* [Input data]:
═══

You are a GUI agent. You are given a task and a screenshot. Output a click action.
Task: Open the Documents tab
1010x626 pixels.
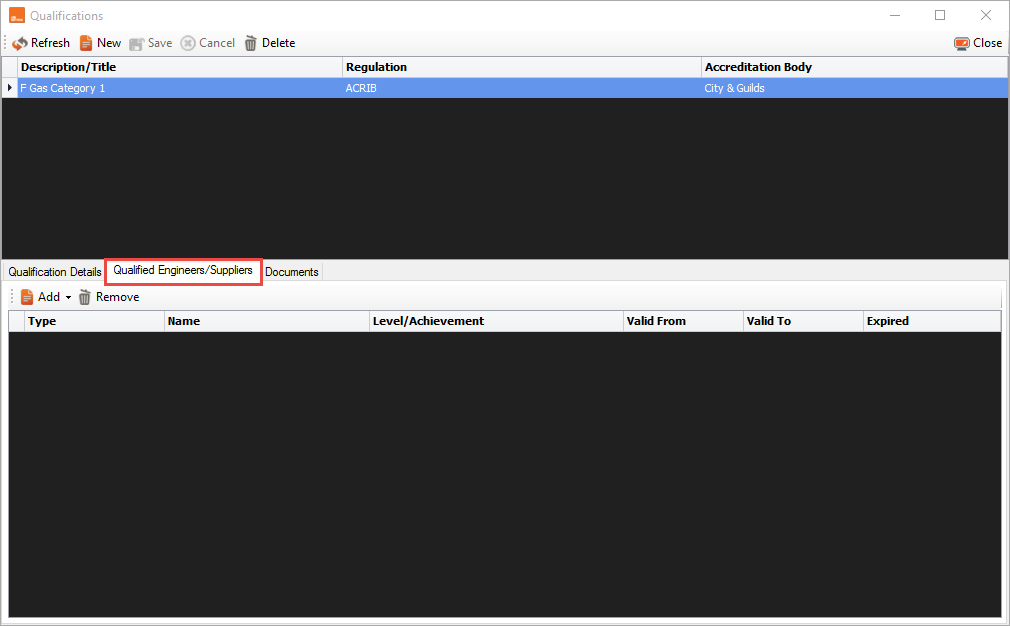(291, 272)
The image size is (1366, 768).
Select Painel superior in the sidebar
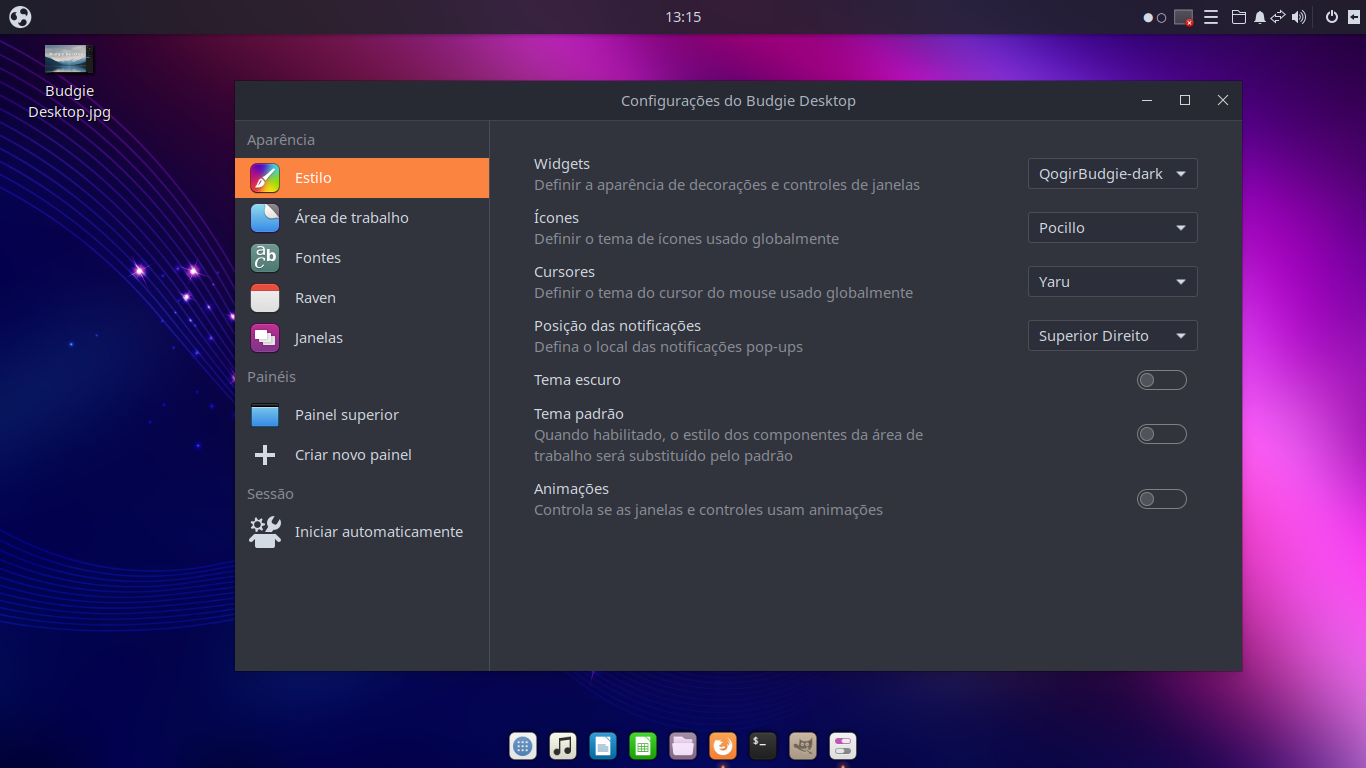pyautogui.click(x=347, y=414)
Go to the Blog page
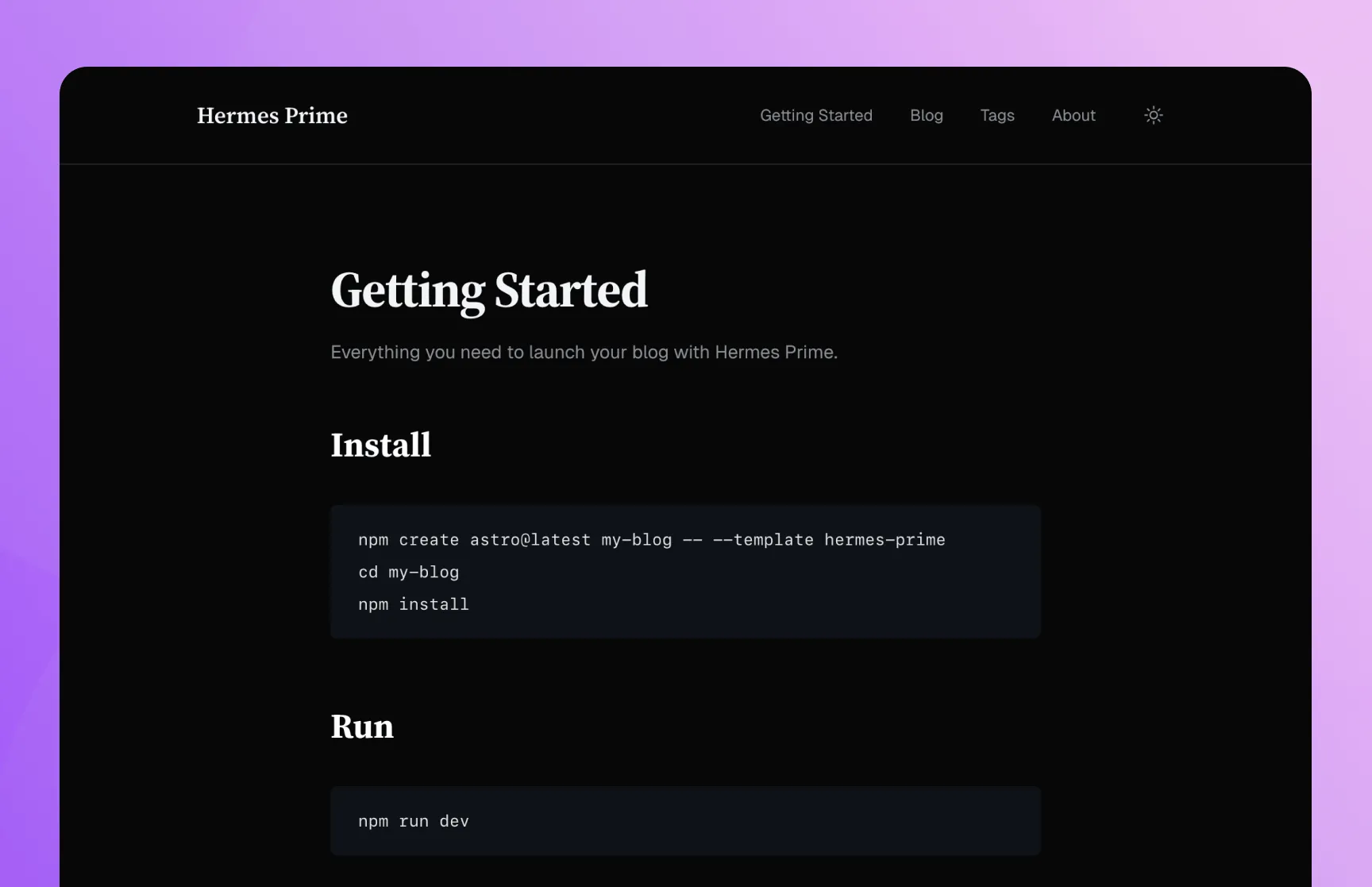 (926, 115)
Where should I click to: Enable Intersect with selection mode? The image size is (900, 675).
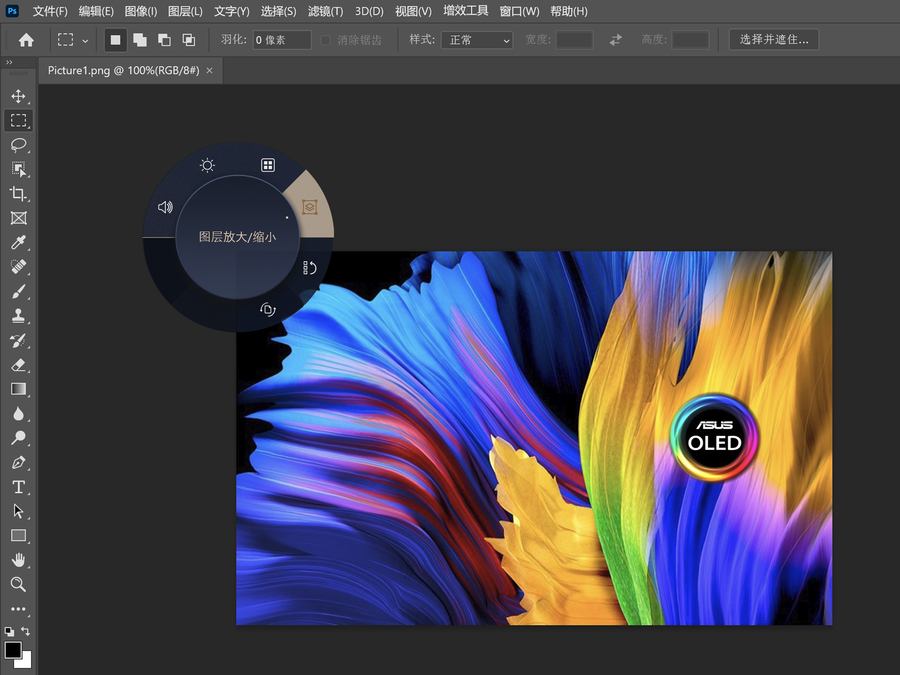(x=189, y=40)
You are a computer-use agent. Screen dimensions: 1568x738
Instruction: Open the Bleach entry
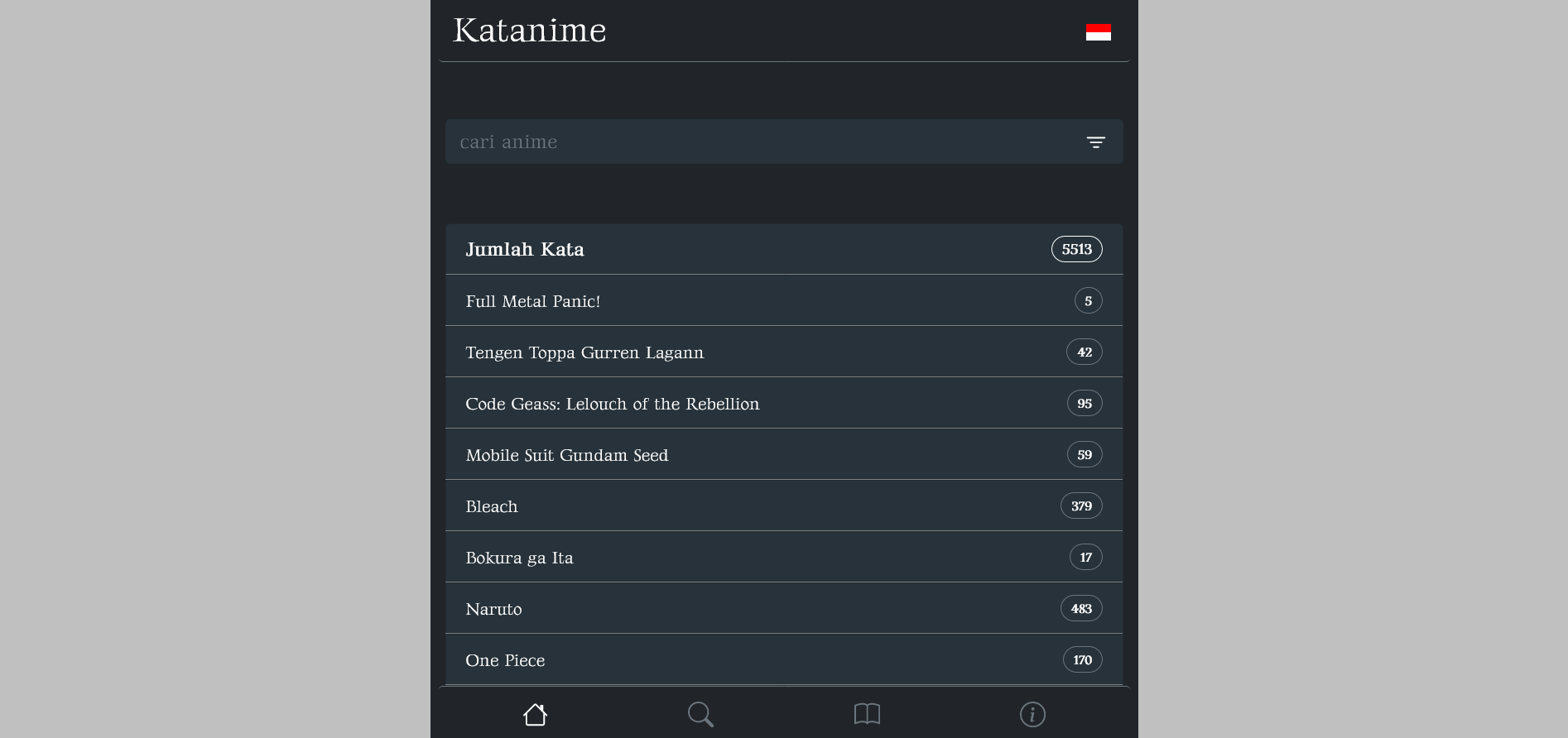click(492, 506)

═══

* [Exercise instructions]: A bare number is the expected answer: the tally of lines in the records above holding "agent".

* [Response]: 2